The build runs in order. The chicken is minced fine and worked with onion, ginger, garlic, green chili, and warm spice until it is sticky enough to hold its shape, then pressed onto a skewer and cooked over high heat so the outside firms and colors while the inside stays moist. The paratha is griddled separately on a hot tawa with fat until it is layered, pliable, and lightly crisp. The kebab is slid off the skewer onto the bread, sliced or left whole, then dressed with thin-cut raw onion, a squeeze of lime, and a chutney before the bread is rolled tight, often around a paper sleeve. Good execution gives a kebab that is cooked through but still tender, a paratha that bends without cracking, and a roll wrapped tightly enough that it does not unravel halfway through. The common failures are a dry, overworked kebab that crumbles, a cold or flabby paratha that tears, and too much chutney that turns the bread to mush.

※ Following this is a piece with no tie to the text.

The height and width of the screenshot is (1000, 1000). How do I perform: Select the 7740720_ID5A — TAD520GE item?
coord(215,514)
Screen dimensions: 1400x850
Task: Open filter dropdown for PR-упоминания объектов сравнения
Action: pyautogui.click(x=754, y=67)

Variations move along heat and richness. A spicier version drives green chili and black pepper into the mince and brings a sharper chili chutney; a milder one leans on a cooling mint-coriander chutney and a softer spice profile. Double-kebab builds add a second skewer's worth of meat, and some shops swap a roomali or naan for the paratha, which changes the chew. The chunk-based tikka rolls, the egg rolls, and the mutton seekh version are close relatives but each deserves its own article rather than being crowded in here. What stays constant is the principle: a properly ground, properly grilled seekh kebab that is juicy and charred, carried in a fresh, pliable paratha, with raw onion, acid, and chutney kept sharp against the richness.